For the first time in American history, three black swimmers will join the Olympic team when it travels to compete in the London games this summer. One swimmer comes from a city where the vast majority of her ethnicity do not swim, while another learned after nearly drowning as a child
Native New Yorker Lia Neal, 17, placed fourth in the Olympic trials, becoming just the second African American woman to join a U.S. swim team ever.
What makes her feat all the more remarkable is the fact that some 70 of African American children in New York do not know how to swim despite being practically surrounded by large bodies of water, the Washington Post reports.
On the men’s side, swimmer Anthony Ervin, whose father is of African-American and American-Indian descent, came in one-hundredth of a second behind gold medalist Cullen Jones, joining Neal as the third African-American swimmer on the 2012 U.S. men’s team, the New York Times reports.

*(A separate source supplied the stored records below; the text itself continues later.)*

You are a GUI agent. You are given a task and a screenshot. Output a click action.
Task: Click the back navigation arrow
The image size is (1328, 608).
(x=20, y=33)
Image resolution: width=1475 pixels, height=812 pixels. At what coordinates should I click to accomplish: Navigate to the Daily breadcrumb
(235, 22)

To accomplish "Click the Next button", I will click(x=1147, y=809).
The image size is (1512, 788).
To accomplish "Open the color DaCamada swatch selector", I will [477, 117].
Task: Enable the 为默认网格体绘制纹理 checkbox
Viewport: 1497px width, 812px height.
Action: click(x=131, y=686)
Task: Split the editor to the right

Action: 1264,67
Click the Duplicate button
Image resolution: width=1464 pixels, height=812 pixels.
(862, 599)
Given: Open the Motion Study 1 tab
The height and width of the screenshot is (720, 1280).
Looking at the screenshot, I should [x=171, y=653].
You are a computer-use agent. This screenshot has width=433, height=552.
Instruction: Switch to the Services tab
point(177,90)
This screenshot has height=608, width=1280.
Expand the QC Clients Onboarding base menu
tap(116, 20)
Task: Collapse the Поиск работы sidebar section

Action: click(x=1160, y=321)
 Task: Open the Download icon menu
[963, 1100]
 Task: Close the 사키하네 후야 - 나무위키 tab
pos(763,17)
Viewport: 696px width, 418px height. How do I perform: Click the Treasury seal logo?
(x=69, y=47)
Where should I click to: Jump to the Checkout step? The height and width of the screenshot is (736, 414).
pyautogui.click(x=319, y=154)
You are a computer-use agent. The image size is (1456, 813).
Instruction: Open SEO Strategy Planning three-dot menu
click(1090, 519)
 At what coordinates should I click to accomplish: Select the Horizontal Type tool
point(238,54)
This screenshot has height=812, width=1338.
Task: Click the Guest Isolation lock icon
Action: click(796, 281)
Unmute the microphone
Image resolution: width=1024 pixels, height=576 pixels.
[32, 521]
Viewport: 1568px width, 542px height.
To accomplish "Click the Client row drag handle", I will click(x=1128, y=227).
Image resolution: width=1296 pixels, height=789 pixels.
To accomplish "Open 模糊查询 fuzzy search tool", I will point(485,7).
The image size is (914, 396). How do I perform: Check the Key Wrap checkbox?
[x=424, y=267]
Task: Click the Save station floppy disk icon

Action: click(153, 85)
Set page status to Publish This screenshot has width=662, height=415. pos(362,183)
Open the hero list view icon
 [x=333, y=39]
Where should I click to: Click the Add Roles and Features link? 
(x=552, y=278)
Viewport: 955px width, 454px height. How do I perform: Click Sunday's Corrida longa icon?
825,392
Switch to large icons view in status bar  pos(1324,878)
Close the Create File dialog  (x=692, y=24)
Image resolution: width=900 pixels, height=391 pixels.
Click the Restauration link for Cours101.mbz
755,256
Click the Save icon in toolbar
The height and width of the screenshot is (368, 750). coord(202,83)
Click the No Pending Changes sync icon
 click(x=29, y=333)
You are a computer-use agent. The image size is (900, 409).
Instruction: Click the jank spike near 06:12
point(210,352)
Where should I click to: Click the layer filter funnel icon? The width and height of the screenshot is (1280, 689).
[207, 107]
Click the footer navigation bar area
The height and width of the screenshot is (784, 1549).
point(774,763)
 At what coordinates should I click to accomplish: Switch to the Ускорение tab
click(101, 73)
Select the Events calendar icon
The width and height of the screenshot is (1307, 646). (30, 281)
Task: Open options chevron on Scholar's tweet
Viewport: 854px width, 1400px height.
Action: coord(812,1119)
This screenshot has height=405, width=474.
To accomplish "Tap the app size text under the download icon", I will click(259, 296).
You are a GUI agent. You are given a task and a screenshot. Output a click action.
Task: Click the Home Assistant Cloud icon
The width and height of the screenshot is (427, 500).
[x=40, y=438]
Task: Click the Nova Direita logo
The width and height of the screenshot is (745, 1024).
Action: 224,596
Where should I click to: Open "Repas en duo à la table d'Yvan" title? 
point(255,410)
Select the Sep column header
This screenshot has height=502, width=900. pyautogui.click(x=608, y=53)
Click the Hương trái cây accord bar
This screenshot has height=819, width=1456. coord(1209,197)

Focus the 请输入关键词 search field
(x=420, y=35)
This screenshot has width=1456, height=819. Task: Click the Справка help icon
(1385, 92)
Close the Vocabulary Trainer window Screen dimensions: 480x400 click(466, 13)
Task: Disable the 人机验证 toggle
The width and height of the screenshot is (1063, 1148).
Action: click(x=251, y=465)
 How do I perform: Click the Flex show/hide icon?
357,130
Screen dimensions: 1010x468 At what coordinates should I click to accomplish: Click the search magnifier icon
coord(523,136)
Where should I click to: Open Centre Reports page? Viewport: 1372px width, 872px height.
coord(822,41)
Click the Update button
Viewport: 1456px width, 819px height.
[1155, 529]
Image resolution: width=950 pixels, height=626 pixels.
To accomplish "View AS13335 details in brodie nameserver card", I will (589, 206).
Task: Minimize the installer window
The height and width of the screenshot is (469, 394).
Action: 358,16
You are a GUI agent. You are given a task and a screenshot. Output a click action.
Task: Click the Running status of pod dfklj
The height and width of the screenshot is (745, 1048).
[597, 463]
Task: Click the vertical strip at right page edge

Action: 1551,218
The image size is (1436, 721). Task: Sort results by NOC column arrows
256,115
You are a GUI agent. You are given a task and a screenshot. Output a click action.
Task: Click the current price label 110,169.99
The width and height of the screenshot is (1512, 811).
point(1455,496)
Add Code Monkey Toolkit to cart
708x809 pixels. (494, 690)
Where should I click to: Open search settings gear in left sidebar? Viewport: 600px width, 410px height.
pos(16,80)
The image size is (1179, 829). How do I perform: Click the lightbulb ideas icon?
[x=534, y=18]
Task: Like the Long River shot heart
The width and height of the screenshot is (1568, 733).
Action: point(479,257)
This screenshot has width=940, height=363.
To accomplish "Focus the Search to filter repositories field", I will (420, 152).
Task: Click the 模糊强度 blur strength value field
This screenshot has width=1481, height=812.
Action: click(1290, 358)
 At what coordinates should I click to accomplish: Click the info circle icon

“It’s a pretty big title,” Neal told the Washington Post. She said she knew about her predecessor Maritza Correia, a silver medalist in the 4×100 freestyle relay in 2004, going into Saturday’s race. But she never believed she would become the second black female swimmer to make the team.
Cullen, who is the face of Make a Splash program that encourages minorities to swim, learned to swim after he nearly lost his life when he almost drowned at an amusement park when he was six years old.
“I always hear so many stories from different people, even in my own family, where they’ve had such bad experiences with being in the water and swimming that I can really relate. I can sit back and go: ‘This is what happened to me. I completely get it. But that’s never a reason for you not to learn how to swim.’ You see a lot of that, especially in the African-American community.”
In related news, the Los Angeles Times is reporting that Gabrielle Douglas earned her spot on the gymnastics team by coming up with a surprising win at the trials over favorite Jordyn Wieber in San Jose, Calif.